O ex-ministro da Justiça e Segurança Pública, Sérgio Moro, concedeu uma entrevista para a revista americana Times, considerada uma das maiores do mundo, onde fez declarações acerca da sua renúncia e conflitos envolvendo o governo do presidente Jair Bolsonaro.

“Não era minha intenção prejudicar o governo”, disse ele. “Mas eu não me sentiria confortável com minha consciência sem explicar por que estava saindo”, destacou Moro ao comentar sobre as suas acusações contra o presidente.

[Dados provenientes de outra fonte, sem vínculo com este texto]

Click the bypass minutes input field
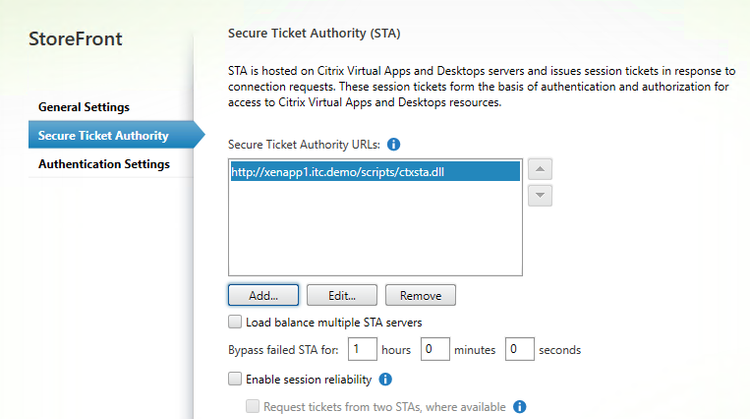The image size is (750, 419). 433,350
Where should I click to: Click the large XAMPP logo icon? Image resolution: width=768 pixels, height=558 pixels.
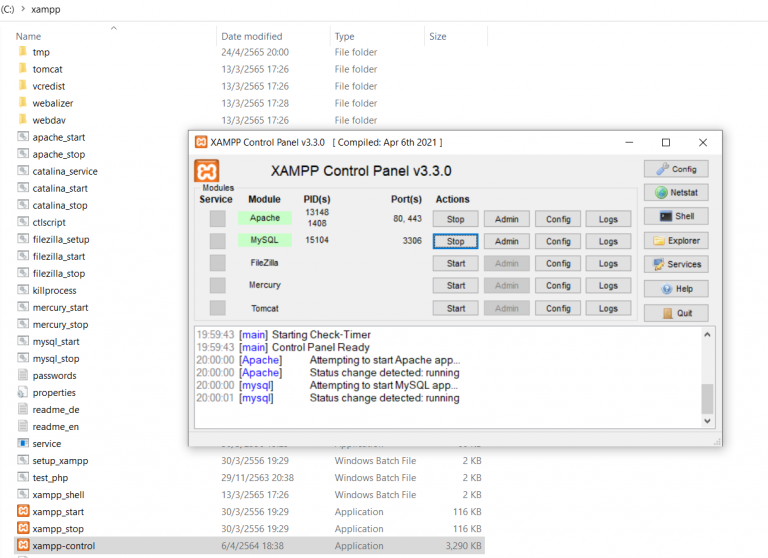(x=208, y=171)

Moro rebateu às críticas que vem recebendo após sair do governo, argumentando que não se tratou de ato político. Ele comparou o momento atual com o passado, quando atuou na operação Lava Jato.

“Eu tenho uma consciência absolutamente clara sobre o que fiz durante a Lava Jato. Há uma tentativa de caracterizar tudo como perseguição política; para me considerar um carrasco”, disse ele.

Moro disse que tenta não levar em consideração rótulos que lhe são atribuídos atualmente e ignora questões de lealdade pessoal ao presidente. “Eu não entrei no governo para servir um mestre. Entrei para servir o país, a lei”, afirmou.

O ex-ministro se mostrou confiante nas instituições do país, apesar da situação crítica pelo qual atravessa.

“O Brasil é uma democracia firme. Suas instituições às vezes sofrem alguns ataques, mas estão funcionando. E há uma percepção crescente na opinião pública de que precisamos fortalecer os pilares da nossa democracia, incluindo o Estado de Direito. Esses desejos continuam, apesar das circunstâncias do momento”, disse ele.